Baylor prevented its week from falling into the pits of catastrophe as it outlasted Texas Tech 71-68 at home in overtime on Monday night to avoid its first losing streak of the season. The Bears fell on the road to TCU on Saturday and were on the ropes against a desperate Tech team, trailing for nearly 16 minutes of game action. But in overtime, the Bears went 2 of 4 from the field and knocked down all four free throw attempts that put the game on ice.
Texas Tech entered the night squarely on the NCAA Tournament bubble — despite being ranked as recently as last week — due to a curious resume featuring a Quadrant 4-heavy body of work. As CBS Sports Bracketologist Jerry Palm noted earlier Monday: no team has ever received an at-large bid with a record three games below .500 against Quadrant 1-3 opponents — something Tech may be looking to do for the first time after falling to 10-12 against teams in those three categories with the loss.
Palm projected Baylor as a No. 1 seed with or without the win, and the victory at the least provides some cushion. Not only is its margin of error moving forward still there, but also its momentum is recaptured. The Bears were No. 1 for five straight weeks and rode a 23-game winning streak spanning from mid-November to mid-February before taking losses to Kansas and TCU in a span of three games to close out February.
Let’s recap the game with three takeaways.
1. Baylor has the goods, shorthanded: Given Baylor’s recent run, a win over Texas Tech — regardless of venue or the style with which it won — is huge, but especially so given where its roster was at and what Scott Drew had available to him. The Bears were without defensive stalwart and glue guy Mark Vital as well as talented forward Tristan Clark — both dealing with knee injuries — and still managed to escape with the W. The Bears shot 10 of 24 from the 3 to overcome their losses, and Devonte Bandoo, who was injected into the starting lineup due to the injuries, led the team with 18 points. He made four of his five 3-point attempts and had 15 of his 18 in the second half to keep Baylor punching.
2. Texas Tech’s turnover problem: What do Texas State, North Texas, Texas, Houston, Rice, SMU and Texas Arlington all have in common? They’re all programs in the state of Texas that commit fewer turnovers than Texas Tech. The Red Raiders have been able to combat this weakness with elite defense, great shooting and generally being well-coached, but not on this night. They committed 20 (!) total turnovers, leading directly to 16 Baylor points.
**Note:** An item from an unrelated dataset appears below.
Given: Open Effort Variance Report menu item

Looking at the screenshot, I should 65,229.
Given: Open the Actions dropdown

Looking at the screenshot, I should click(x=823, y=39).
3. The Red Raiders can win in March: This obviously applies to Baylor, too, who has the goods to win it all, but Tech mustn’t be ignored. Sure, the resume is suspect and, yes, it has had plenty of chances to avoid that becoming the case. But Chris Beard’s club can clip any team on the right night, so I’m here for this team joining the field of 68. It can win multiple games in the tournament this year. Maybe this is ultimately a really good NIT team and not a trendy March spoiler, but if Baylor cab get a bid, I’ll be amongst the handful of believers that this team can do more than just go one-and-done.